Chapter 1, named Interactive information retrieval: history and background, which is written jointly by Colleen Cool and Nicholas J. Belkin provides the reader with a retrospective approach which gives us useful background and foundational information in relation to interactive information retrieval. The discussion begins with the coinage of the term 'information retrieval' by Mooers in 1950 to the emergence of human-computer interaction in information retrieval systems initiated by Bennett in 1971. Then, the cognitive viewpoint and conceptual development of interactive information retrieval first articulated in the mid 1970s and developing greater force since the 1980s is reviewed. The authors conclude that

today the IIR [interactive information retrieval] paradigm is one of the guiding frameworks in IR research, with some evidence suggesting there has been a reconciliation of the Computer Science and Library and Information Science approaches within this framework (p. 14).

Twelve additional chapters are dedicated to central dimensions of the interactive information retrieval paradigm. Some chapters are dedicated to the system side of interaction (i.e. Information representation by Smucker, Access models by Rasmussen and Multimedia: information representation and access by Little, Brown and Rüger), but these should in no way scare the 'soft' reader. The book also covers such topics as information seeking models (by Peiling Wang), methodological approaches (Raya Fidel) and information retrieval system evaluation (Kalervo Järvelin). Max Wilson (Interfaces for information retrieval), Ryen White (Interactive techniques), Jaime Teevan and Susan Dumais (Web retrieval, ranking and personalization) and Nichols, and Twidale (Recommendation, collaboration and social search) have all provided chapters on the different attempts from systems to facilitate more efficient retrieval. Being a 'hot' topic, task-based information searching and retrieval is covered in a chapter by Elaine Toms. Little and Rüger are the only two authors appearing twice, in cooperation with Haiming Liu they have also written about Multimedia: behavior, interfaces and interaction.
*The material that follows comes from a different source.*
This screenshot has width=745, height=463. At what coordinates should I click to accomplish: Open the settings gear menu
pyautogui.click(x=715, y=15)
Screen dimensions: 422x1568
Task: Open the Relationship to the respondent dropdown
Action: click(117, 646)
The chapters are well written, targeted at students on all levels, from bachelor to PhD. We are in no doubt that the content of this book may well fit in many information science curricula. One of the strong points of this book is its ease of reading and understanding because the editors have properly observed the coherency among the chapters, making references to related chapters in the text. Here and there the authors are a little shallow in treating the theories and concepts they present, e.g., Wang's presentation of Savolainen's everyday life information seeking model. This is a problem of the genre, and emphasizes the need for combining text books with primary sources. A more serious flaw is that the book lacks a closing chapter in which some remarks, future horizons and further research are highlighted. Its foreword (written by Tefko Saracevic) and preface (written by the editors) to a certain degree compensates such a need. Also, it would have benefitted from having a final informative glossary defining and describing the central IIR terms. These small points noted, we believe it is a book of value to both students and their teachers.

References

Baeza-Yates, R. & Ribeiro-Neto, B. (1999). Modern Information Retrieval. Reading, MA: Addison-Wesley.
Ingwersen, P. & Järvelin, K. (2005). The Turn. Dordrecht, The Netherlands: Springer.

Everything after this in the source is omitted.